Célèbre pour ses fragrances, la maison grassoise a su se réinventer au fil des quatre générations qui se sont succédé à sa tête. Le parfumeur, qui a réalisé un chiffre d’affaires de près de 58 millions d’euros en 2017, capitalise sur son histoire et son savoir-faire pour créer une relation de proximité avec ses clients.

C’est loin de l’agitation de Paris, au cœur de la ville provençale – et capitale mondiale du parfum – de Grasse, qu’est installée la maison Fragonard depuis près d’un siècle. En 1926, Eugène Fuchs créait son entreprise en misant sur un concept nouveau, la vente directe de produits parfumés aux touristes qui descendaient le long de la Riviera. Quatre générations plus tard, la marque n’a rien perdu de son originalité et continue de développer un positionnement atypique. « La maison s’est construite en développant non seulement les parfums mais aussi une stratégie muséale », analyse Julie El Ghouzzi, fondatrice du Centre du luxe et de la création, cabinet de conseil et think tank spécialisé dans l’industrie du luxe. Dès les années 1970, Jean-François Costa, grand amateur d’art, collectionne des objets liés à l’histoire de la parfumerie pour donner naissance au musée de Grasse. C’est également à son initiative que voient le jour deux « musées-boutiques » à Paris.

Entre Grasse et Paris

« La maison Fragonard a su garder une image très française et très culturelle, poursuit Julie El Ghouzzi. Cela se reflète d’ailleurs dans son nom, très intelligemment trouvé. » Eugène Fuchs choisit le nom du célèbre peintre grassois Jean-Honoré Fragonard avec la volonté de rendre à la fois hommage à la ville de Grasse qui l’a accueilli et aux arts du XVIIIe siècle. Une dimension culturelle qui a su traverser les générations. Aujourd’hui, les trois usines, situées à Grasse et à Eze, se visitent. Le groupe totalise par ailleurs six musées, trois à Paris et trois à Grasse, dont l’entrée est gratuite. La maison mise ainsi sur une véritable proximité avec ses clients. « Il s’agit presque d’un modèle de tourisme culturel », analyse Julie El Ghouzzi. En plus des visites guidées détaillant les procédés de fabrication du parfum, la maison propose des ateliers pour créer soi-même sa fragrance.

Trois héritières

Un modèle à contre-courant de nombreuses autres maisons de luxe. « Le parfum est un relais de croissance pour de nombreuses maisons de mode ou de maroquinerie, mais il existe finalement peu de maisons de parfum », observe la fondatrice du Centre du luxe et de la création. La génération à la tête de l’entreprise familiale a choisi de conserver cette singularité tout en continuant à développer la marque.

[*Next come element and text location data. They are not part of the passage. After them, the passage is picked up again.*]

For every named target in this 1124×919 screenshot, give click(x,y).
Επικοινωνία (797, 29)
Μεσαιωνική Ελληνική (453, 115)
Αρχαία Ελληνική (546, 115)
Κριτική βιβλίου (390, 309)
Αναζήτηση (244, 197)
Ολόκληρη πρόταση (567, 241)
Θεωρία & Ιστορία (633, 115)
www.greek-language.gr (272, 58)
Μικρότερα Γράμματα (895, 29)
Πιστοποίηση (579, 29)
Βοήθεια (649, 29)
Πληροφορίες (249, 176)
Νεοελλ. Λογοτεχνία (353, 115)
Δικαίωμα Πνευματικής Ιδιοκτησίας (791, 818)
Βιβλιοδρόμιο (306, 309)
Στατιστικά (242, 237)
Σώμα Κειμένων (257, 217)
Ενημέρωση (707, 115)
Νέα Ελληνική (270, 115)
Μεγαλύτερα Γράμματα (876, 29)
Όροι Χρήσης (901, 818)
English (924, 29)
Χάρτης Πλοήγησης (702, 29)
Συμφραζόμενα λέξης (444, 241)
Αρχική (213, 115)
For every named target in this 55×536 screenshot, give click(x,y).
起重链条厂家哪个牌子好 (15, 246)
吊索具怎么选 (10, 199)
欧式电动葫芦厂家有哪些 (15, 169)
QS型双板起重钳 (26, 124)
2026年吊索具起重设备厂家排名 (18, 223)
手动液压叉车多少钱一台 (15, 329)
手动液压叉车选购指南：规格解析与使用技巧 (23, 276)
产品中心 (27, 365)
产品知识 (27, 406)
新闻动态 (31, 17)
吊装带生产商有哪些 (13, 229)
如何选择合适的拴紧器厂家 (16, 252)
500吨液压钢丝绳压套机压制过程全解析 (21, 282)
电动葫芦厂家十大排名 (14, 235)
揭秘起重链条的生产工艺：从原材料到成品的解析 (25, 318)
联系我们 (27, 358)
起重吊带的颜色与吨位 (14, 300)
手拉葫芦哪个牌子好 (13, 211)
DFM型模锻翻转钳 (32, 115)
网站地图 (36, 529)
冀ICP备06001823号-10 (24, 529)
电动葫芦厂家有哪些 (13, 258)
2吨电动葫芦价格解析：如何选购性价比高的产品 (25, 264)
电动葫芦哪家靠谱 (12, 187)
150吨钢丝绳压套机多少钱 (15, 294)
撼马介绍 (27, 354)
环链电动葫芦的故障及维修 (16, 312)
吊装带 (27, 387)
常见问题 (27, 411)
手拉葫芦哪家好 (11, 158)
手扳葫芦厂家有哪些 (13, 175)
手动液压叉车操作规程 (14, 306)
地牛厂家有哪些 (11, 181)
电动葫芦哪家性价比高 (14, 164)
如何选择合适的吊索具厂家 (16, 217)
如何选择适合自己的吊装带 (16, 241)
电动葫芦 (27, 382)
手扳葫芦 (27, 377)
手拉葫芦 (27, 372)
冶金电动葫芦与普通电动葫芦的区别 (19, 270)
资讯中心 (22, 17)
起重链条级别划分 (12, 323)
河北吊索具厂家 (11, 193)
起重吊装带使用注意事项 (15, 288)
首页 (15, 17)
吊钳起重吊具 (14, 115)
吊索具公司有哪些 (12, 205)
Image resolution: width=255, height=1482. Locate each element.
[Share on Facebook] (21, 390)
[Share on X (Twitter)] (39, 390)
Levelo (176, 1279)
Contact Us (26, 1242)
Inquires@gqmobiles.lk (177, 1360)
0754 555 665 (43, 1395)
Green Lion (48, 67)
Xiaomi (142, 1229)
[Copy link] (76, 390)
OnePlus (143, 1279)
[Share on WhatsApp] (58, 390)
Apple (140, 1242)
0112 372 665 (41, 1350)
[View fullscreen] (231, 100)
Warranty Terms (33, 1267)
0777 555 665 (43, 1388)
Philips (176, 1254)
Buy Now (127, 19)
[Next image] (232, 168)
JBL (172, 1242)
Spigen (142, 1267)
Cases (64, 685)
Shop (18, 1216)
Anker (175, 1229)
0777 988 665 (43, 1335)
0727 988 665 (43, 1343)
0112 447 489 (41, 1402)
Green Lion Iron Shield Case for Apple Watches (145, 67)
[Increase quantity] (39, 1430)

"La vente en ligne représente 40% du chiffre d'affaires"

C’est ainsi sous l’impulsion d’Agnès Costa-Webster et de sa sœur Françoise Costa, aujourd’hui à la tête du groupe, que Fragonard a commencé à développer des produits parfumés pour la maison, une gamme de cosmétiques ainsi que la vente en ligne, qui représente aujourd’hui 40 % de son chiffre d’affaires. Avec leur sœur Anne, qui gère les usines laboratoires, elles forment le premier trio d’héritières féminines de la marque. Cette quatrième génération est aussi soucieuse de montrer son engagement pour certaines causes. En 2018, la marque a collaboré avec l’ONG EliseCare, qui apporte une aide médicale aux populations vivant en zone de conflit, en proposant à la vente un savon baptisé « Le cœur d’Élise ». Chaque année, un « Charity Bag » également proposé à la vente permet de soutenir un orphelinat indien, dans lequel Agnès Costa et certains proches se rendent tous les ans. Un autre moyen pour Fragonard d’affirmer sa différence… Toujours en famille.